O mesmo aconteceu na partida das irmãs, inclusive a que sucumbiu à covid em março. “Choca, né?“, comenta Maurício Mesquita, atual companheiro do pesquisador de artes, durante a entrevista. Ele o interrompe dizendo que não é frieza. “Sei que é tudo cíclico. Sei que daqui a pouco a gente vai estar junto de novo“, acredita.
O médico e o físico
Até ouvir as EQMS de três de seus pacientes, o neurologista e neurocirurgião Edson Amâncio, 73, não tinha muito interesse nelas. Mas com as histórias deles, sua descrença inicial foi dando lugar à curiosidade.
A postura do médico mudou de vez quando ele leu um estudo do pesquisador holandês Pim Van Lommel, publicado na revista científica The Lancet, em 2005. Estranhando o tema discutível na publicação, resolveu se debruçar sobre o assunto. Descobriu até uma EQM descrita no livro “A República”, de Platão, outra vivida pelo apóstolo Paulo e outra pelo psiquiatra e psicoterapeuta Carl Gustav Jung.
Homem da ciência, Edson se despe de preconceitos ao lidar com o tema. “Não estou atrás de provar nada. É um fenômeno universal que vale a pena ser investigado porque a medicina o deixou de lado”, ressalta.
Vive à procura de evidências, como as que publicou recentemente em seu livro “Experiências de quase morte (EQMs): ciência, mente e cérebro” (Summus Editorial). E jamais contesta as explicações místicas muitas vezes dadas por quem viveu a experiência. É um cético tolerante, como se define.
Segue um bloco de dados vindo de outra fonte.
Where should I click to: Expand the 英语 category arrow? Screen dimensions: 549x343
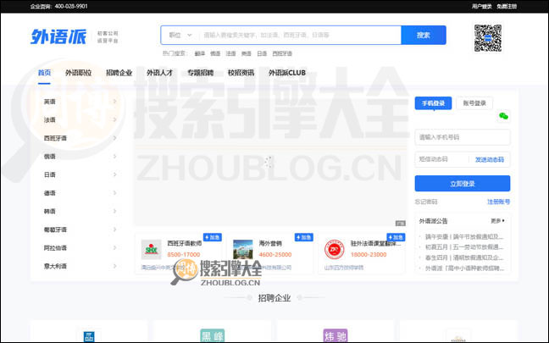click(114, 102)
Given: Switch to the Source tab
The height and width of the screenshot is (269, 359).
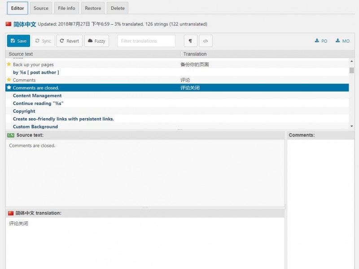Looking at the screenshot, I should pyautogui.click(x=41, y=8).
Mineiro de Uberaba, Edson foi professor de medicina por mais de 25 anos. Ele desmonta os argumentos que levam cientistas a acreditar que EQM é fantasia, imaginação, sonho ou efeito de droga. Menos um, que é a presença de dimetiltriptamina no corpo — uma substância altamente alucinógena – que aumenta na hora da morte ou da quase morte. Mas nada foi provado ainda.
“Quando falo nos médicos que são resistentes, não os critico. O ceticismo deles tem razão. Somos ensinados assim. A subjetividade para nós é uma coisa absurda“, diz. Não cogitam a ideia de que exista consciência sem atividade cerebral.
Edson está em seu consultório, no bairro Indianópolis, acompanhado do físico Carlos Moura Ribeiro Mendes, 65, que procura respostas para a morte desde os 12 anos. Em 1968, o garoto mandou cartas para a NASA na tentativa de acabar com suas dúvidas. Teve retorno de todas as missivas e até comida desidratada, usada para a alimentação dos astronautas, recebeu. Quando cresceu, tornou-se ateu, fez faculdade de física e foi bolsista da FAPESP (Fundação de Amparo à Pesquisa do Estado de São Paulo). Mas desistiu de ser pesquisador quando perdeu um irmão.
Carlos então decidiu ser músico e chegou a lançar um disco em 1984, mas abandonou a carreira musical para ser publicitário. Os anos se passaram. Uma noite, ele foi jantar na casa de Edson, pois seu pai era amigo do médico. No meio do papo, surgiram as EQMs. Ao ouvir a riqueza de informações do neurocirurgião, não teve dúvidas. “Opa! Tem como a ciência olhar para isso. Como eu entro nisso?“, perguntou-se. Foi o pontapé para uma reunião com outros dois pesquisadores, que decidiram colher histórias de quem teve a experiência.
A intenção era exibir os depoimentos num programa de televisão. Como não deu certo, Carlos teve a ideia de postá-los no canal “Afinal, o que somos nós?”, que atualmente reúne mais de 100 relatos.
Primeiro, Edson aplica o protocolo do cientista Bruce Greyson para checar se são realmente EQMs. Depois, ele e Carlos entrevistam as pessoas e colocam os vídeos no YouTube. “A gente criou um ponto de acolhimento para pessoas que passavam por isso e não contavam pra ninguém. Porque quando contavam, eram chamadas de loucas“, diz. Perguntado se acredita que há algo além dessa vida, o físico não titubeia. “Óbvio que existe. Só não vê quem não quer.”